══ Records to process ══

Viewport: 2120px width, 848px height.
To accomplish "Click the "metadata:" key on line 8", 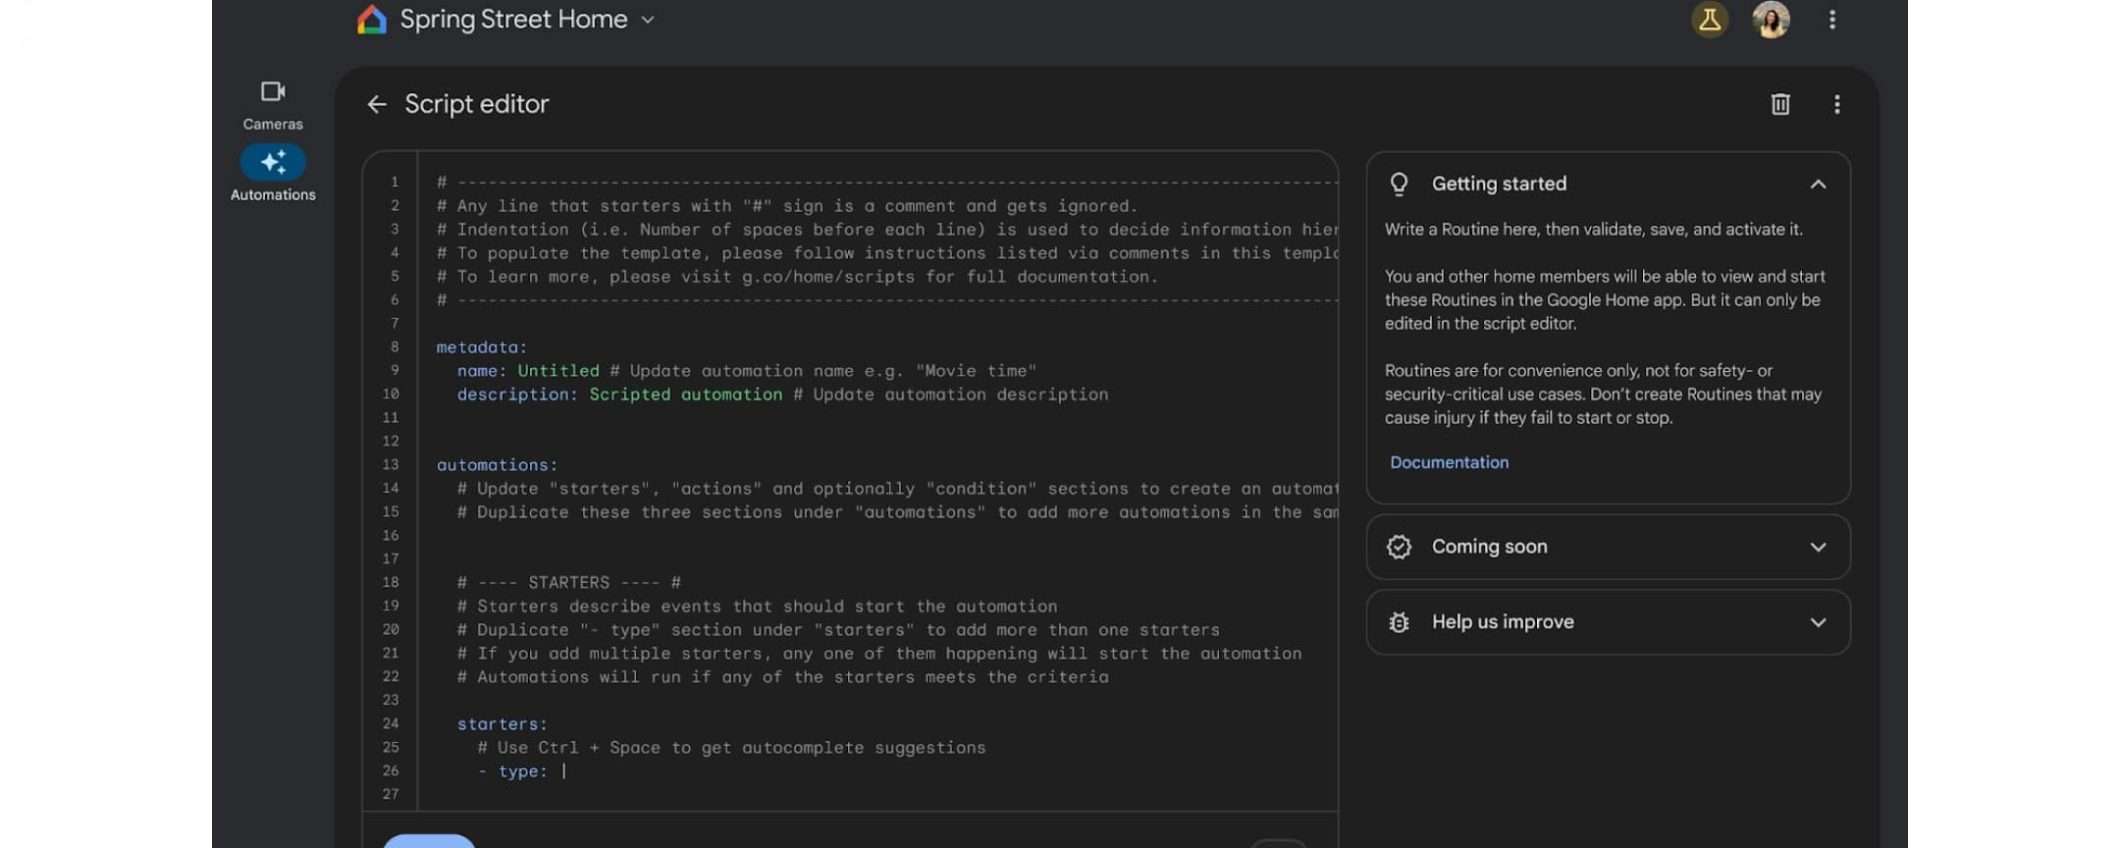I will (481, 347).
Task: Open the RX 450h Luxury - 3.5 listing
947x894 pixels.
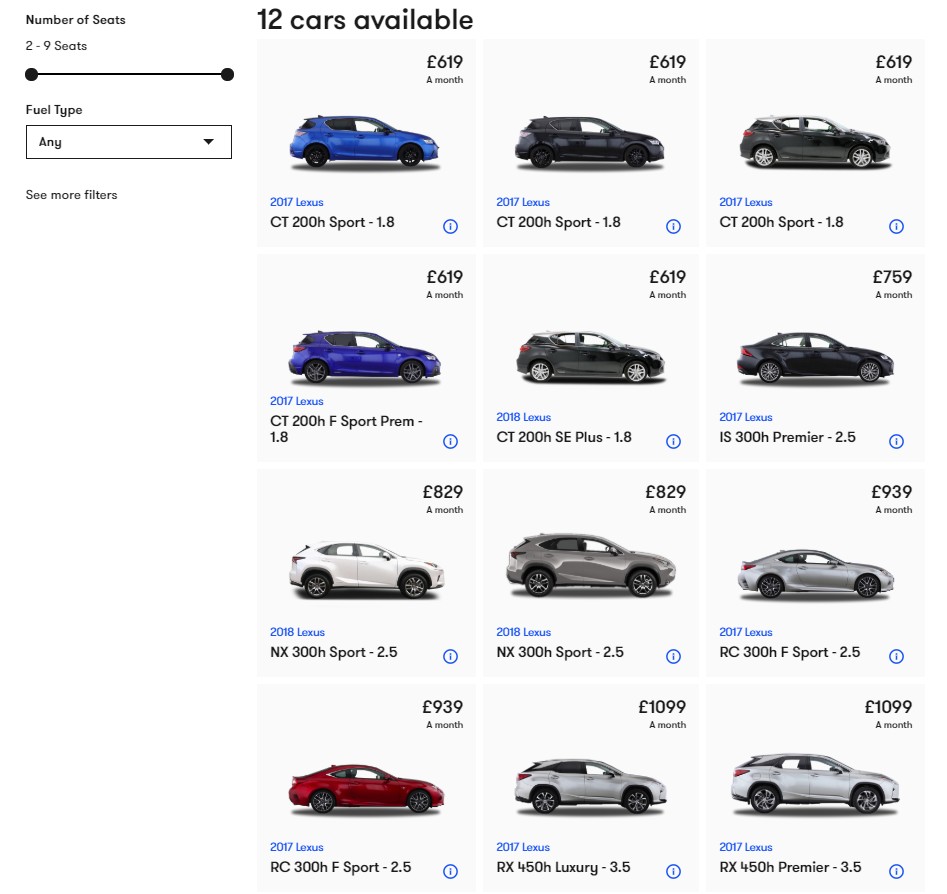Action: pyautogui.click(x=563, y=867)
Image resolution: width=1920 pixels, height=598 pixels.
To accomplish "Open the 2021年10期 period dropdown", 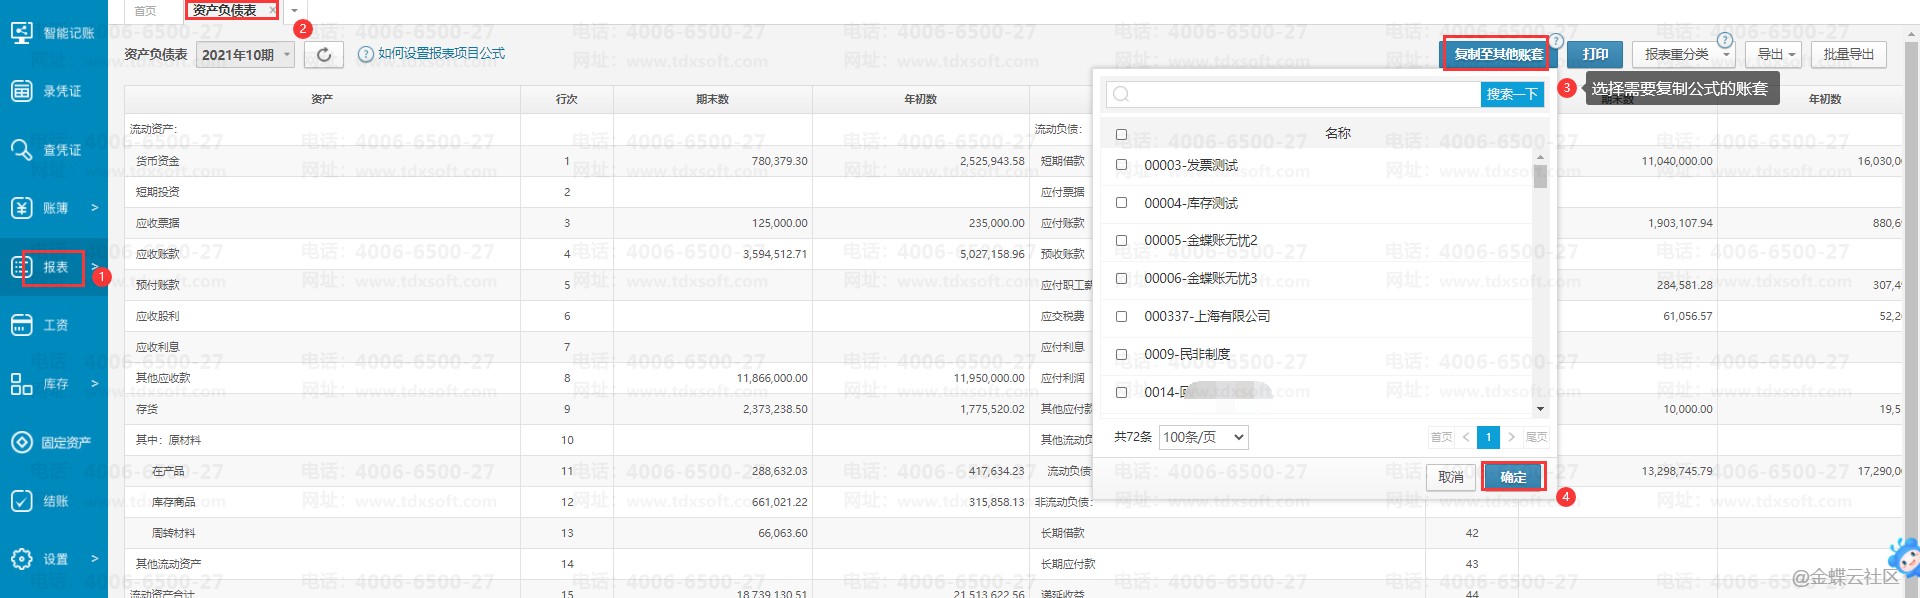I will pyautogui.click(x=246, y=55).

═══

## Required work
Using the listing above, pull out all lines that hold the word "width".

## Reply
Viewport: 2120px width, 848px height.
Image resolution: width=1920 pixels, height=598 pixels.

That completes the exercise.